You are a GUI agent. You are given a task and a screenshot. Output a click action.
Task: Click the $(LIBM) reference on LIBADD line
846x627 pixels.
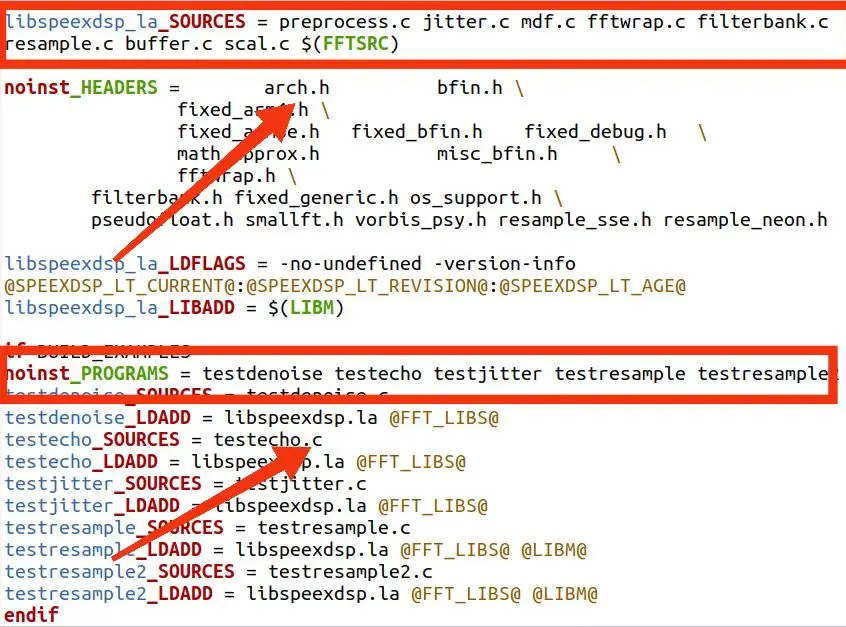(x=305, y=308)
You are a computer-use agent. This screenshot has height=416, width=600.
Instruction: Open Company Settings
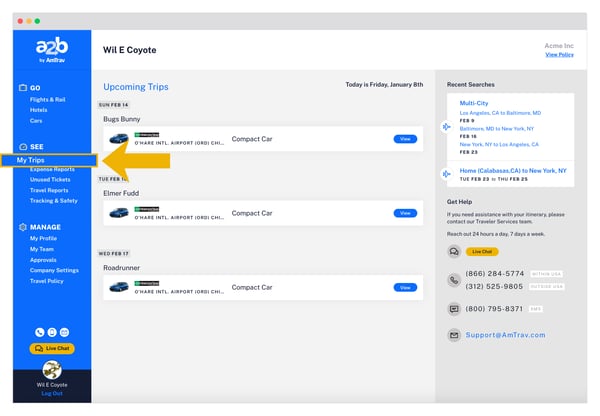click(54, 270)
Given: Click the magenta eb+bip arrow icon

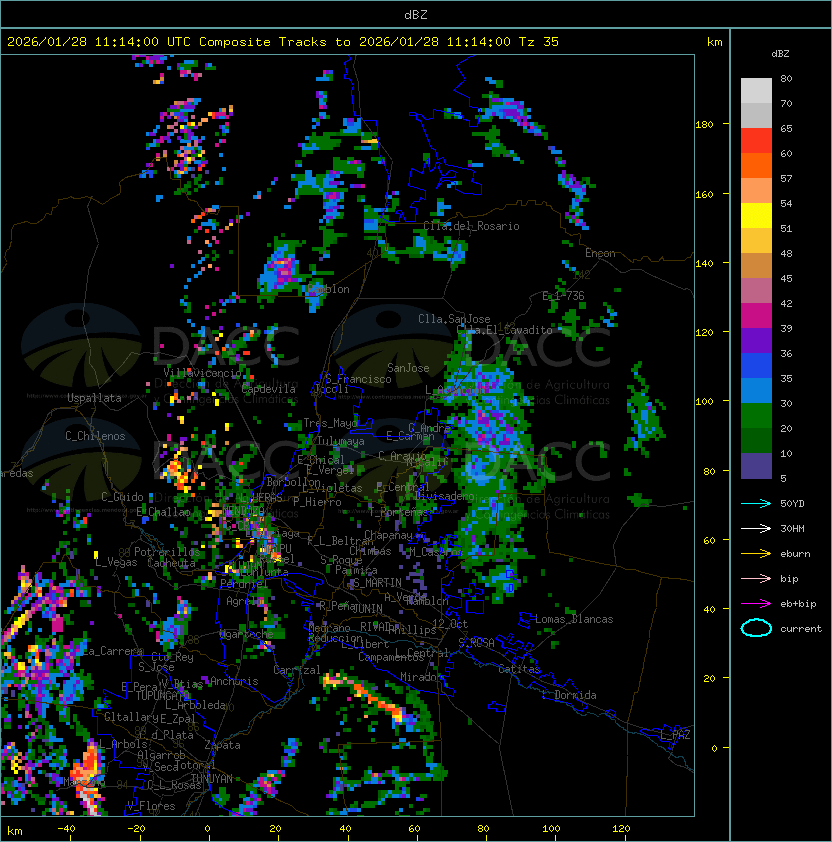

- **The problem**
Print every line above exactly as given, but not the pictures.

- **Solved problem**
You are a GUI agent. You are given a task and a screenshot. Output a click action.
Task: Click the $(LIBM) reference on LIBADD line
846x627 pixels.
(x=305, y=308)
You are a computer-use agent. This screenshot has height=416, width=600.
Instruction: Open Company Settings
click(54, 270)
Given: Click the magenta eb+bip arrow icon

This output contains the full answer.